Abstract
Background:
Acute COPD patients utilize the hospital for inpatient admissions and ER visits. Pulmonary rehabilitation (PR) can reduce use of health care resources. The null hypothesis was that neither patient age nor PR have a significant effect on hospital utilization.
Methods:
With IRB approval, discharge summaries from electronic medical records (EMR) were queried at a community hospital between January 1, 2016 and January 1, 2017. Inclusion criteria: inpatient status >1 day, >40 y of age, and primary admission ICD-10 code of COPD. Data collected: age (5 categories), combined encounters (ER visits without admission and inpatient re-admissions), PR referral/recommendation.

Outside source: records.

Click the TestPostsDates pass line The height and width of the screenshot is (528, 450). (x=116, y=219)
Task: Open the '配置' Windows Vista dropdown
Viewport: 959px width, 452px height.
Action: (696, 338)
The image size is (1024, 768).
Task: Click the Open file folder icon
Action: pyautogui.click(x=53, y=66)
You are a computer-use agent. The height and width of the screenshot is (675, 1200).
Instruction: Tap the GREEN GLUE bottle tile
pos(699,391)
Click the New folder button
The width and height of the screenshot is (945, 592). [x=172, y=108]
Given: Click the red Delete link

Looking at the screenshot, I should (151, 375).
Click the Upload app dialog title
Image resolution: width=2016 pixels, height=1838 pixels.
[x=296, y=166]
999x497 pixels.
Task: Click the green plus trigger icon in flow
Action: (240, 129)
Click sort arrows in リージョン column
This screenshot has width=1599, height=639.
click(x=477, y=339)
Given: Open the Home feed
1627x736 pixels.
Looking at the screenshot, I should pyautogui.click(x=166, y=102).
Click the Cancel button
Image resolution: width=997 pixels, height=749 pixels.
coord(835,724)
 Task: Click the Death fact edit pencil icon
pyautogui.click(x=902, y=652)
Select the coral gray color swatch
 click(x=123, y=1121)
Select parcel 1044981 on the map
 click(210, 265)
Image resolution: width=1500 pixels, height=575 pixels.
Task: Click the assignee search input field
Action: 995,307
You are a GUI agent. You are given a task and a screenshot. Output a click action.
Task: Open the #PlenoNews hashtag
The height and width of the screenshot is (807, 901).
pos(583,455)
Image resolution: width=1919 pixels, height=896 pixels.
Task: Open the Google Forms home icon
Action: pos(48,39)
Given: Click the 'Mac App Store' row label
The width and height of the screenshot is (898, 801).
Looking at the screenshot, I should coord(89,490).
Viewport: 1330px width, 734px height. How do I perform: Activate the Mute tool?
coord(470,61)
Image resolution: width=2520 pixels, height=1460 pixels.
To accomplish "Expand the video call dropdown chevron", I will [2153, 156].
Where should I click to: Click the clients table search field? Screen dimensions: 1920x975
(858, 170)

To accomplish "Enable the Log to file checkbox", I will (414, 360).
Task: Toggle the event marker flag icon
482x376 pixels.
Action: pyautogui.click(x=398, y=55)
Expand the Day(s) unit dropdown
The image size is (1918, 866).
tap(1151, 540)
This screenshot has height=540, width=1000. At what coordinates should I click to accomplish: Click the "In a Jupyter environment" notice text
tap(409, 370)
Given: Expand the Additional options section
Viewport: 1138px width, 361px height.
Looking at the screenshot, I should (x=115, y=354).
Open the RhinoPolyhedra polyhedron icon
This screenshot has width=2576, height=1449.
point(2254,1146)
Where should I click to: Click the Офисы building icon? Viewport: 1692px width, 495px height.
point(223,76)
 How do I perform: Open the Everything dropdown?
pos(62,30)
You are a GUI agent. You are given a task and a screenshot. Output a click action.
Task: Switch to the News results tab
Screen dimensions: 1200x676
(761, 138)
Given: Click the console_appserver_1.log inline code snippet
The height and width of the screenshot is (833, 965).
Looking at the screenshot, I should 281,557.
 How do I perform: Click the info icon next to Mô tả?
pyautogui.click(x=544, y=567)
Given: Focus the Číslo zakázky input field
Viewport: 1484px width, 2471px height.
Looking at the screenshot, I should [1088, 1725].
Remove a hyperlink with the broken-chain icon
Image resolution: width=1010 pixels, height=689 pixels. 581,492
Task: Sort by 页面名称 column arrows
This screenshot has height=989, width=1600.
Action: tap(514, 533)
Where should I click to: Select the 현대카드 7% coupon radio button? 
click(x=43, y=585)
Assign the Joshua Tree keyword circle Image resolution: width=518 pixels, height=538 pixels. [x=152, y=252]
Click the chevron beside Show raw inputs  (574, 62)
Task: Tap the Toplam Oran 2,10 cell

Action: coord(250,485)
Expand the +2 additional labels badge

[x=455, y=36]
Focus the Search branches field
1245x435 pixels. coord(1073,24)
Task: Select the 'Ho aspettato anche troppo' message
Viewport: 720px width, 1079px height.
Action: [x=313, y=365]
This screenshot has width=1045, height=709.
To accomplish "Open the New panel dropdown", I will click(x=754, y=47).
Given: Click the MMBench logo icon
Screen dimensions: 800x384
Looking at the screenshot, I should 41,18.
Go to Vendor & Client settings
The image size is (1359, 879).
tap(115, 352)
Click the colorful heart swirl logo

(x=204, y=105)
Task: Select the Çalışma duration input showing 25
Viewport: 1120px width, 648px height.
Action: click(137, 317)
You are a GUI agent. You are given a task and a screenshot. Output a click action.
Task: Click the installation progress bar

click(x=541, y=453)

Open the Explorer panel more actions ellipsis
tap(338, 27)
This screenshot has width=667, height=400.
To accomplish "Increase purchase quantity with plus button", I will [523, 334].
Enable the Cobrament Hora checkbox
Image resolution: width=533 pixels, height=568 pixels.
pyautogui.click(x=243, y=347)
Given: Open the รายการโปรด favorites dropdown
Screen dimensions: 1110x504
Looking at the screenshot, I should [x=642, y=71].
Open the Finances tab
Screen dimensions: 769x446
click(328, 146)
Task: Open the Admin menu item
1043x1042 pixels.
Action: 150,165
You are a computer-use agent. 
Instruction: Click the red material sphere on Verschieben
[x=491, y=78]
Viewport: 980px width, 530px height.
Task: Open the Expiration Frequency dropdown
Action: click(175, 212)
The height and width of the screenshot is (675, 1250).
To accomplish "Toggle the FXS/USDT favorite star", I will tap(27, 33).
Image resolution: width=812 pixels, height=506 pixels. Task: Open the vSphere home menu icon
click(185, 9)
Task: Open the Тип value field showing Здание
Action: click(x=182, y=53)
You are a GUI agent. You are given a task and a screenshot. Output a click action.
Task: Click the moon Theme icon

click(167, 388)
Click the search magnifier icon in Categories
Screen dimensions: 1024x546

Data analysis: P < .05 for descriptive statistics, t-test, two-way ANOVA, Pearson’s correlation for interval data.
Results:
See Table 1. For a P < .05 Pearson’s correlation found no significant association between age and combined encounters. A t-test found no significant difference in combined encounters based on PR status, PR (n = 13), No PR (n = 39) (P = .67). Two-way ANOVA found no significant differences in combined encounters between the 5 age categories and PR.
Conclusions:
Patient age and participation in PR do not have a significant effect on hospital utilization for COPD patients. Results may be due to the variability in discharge planning given for COPD patients. More standardized discharge planning for COPD patients may decrease hospital utilization. Further study to determine specific factors affecting ER visits and re-admissions is needed. Sponsored Research: None.